It came out of an audit. I’d recently pointed a small army of review agents at the whole go-tool-base codebase, back before that became a political problem, and one of the findings was that a subcommand could quietly skip the framework’s own start-up code. My first reaction was the dangerous one: surely not… we switched that on ages ago. So I asked for a second pair of eyes on the exact line.
There was no line. I was certain I’d enabled it, but I had simply never done it.
What the start-up hook is for
go-tool-base is built on cobra, the library most
Go command-line tools are built on. In cobra, a command can carry a
PersistentPreRunE: a function that runs before the command itself, and that, the
name strongly implies, persists down to the command’s children. Think of it as the
“before you do anything, get the tool ready” step.

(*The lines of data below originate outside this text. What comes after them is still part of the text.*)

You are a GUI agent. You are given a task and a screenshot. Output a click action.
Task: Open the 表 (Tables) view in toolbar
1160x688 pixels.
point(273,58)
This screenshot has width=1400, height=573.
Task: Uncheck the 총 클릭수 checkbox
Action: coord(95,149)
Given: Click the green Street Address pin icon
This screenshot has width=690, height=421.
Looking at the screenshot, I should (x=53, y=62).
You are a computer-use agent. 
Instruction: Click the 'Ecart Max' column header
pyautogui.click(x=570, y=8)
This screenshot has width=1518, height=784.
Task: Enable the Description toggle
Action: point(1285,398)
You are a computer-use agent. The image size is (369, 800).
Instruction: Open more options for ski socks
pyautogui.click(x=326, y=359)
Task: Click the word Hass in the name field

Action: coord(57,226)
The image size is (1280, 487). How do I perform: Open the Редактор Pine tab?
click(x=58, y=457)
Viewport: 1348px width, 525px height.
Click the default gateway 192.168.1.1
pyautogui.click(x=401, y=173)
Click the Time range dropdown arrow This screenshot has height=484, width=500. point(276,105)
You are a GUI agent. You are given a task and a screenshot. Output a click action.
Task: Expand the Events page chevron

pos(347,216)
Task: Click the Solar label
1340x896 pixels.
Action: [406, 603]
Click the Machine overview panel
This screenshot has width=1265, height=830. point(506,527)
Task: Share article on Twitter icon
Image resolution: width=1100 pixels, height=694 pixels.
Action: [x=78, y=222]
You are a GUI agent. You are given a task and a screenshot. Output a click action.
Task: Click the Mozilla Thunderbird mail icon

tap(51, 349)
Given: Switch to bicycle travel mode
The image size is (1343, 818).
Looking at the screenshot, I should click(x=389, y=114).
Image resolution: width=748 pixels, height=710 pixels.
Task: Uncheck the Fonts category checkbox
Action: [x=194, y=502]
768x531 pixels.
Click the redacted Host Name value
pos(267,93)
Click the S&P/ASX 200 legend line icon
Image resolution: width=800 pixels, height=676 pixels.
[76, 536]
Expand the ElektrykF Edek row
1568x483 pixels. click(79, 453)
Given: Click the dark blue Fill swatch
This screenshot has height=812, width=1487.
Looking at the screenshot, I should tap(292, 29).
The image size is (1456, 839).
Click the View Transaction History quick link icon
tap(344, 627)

go-tool-base uses exactly one of them, on the root command, to do all the
unglamorous setup: load and merge configuration, set up logging, ask about telemetry
the first time you run, wire up the telemetry collector, and check whether there’s a
newer release to install. Everything the tool does afterwards leans on that having
happened. By the time your actual command runs, props.Config is meant to be
populated and the collector is meant to exist.
The reasonable assumption (the one I’d made, anyway) is that “persistent” means it cascades.
Define it once at the root and every mytool foo bar three levels down gets it for
free.
“Persistent” promises less than it says
Here is the catch, and it is a good one to file away if you ever build a command
tree. cobra runs only the nearest PersistentPreRunE it finds, walking up from
the command you actually invoked. If a subcommand defines its own, that one runs and
the root’s does not. Not as well as. Instead of. There’s no warning and no error; the
child’s hook simply wins, and the parent’s is passed over in silence.
So the moment any command below the root declared its own PersistentPreRunE, the
entire start-up for that branch, the config, the logging, the telemetry, the update
check, would just not happen. props.Config would be nil. The collector would be
nil. The first you’d hear of it is a nil-pointer panic a long way from the cause, or,
worse, no panic at all and a tool running happily unconfigured.
EnableTraverseRunHooks is cobra’s opt-in to the behaviour most people assume is
already the default: run every PersistentPreRunE from the root down to the leaf, in
order. I’d assumed it was the default. It is not, and I’d never turned it on.
A landmine nobody had stepped on
The saving grace was that nothing was actually broken yet. In go-tool-base’s own command tree, the root is the only command that defines a persistent pre-run, so “root to leaf” and “nearest only” happen to produce the identical result. The flag being off changed nothing I could observe.
The bug was latent. It was a trap laid for the first person to do something entirely
reasonable: add a PersistentPreRunE to one of their own subcommands. go-tool-base
is a framework other tools are built on, so that person was never going to be me. The
instant a downstream author did the obvious thing, their config and telemetry would
vanish for that branch of their tool and nothing would tell them why.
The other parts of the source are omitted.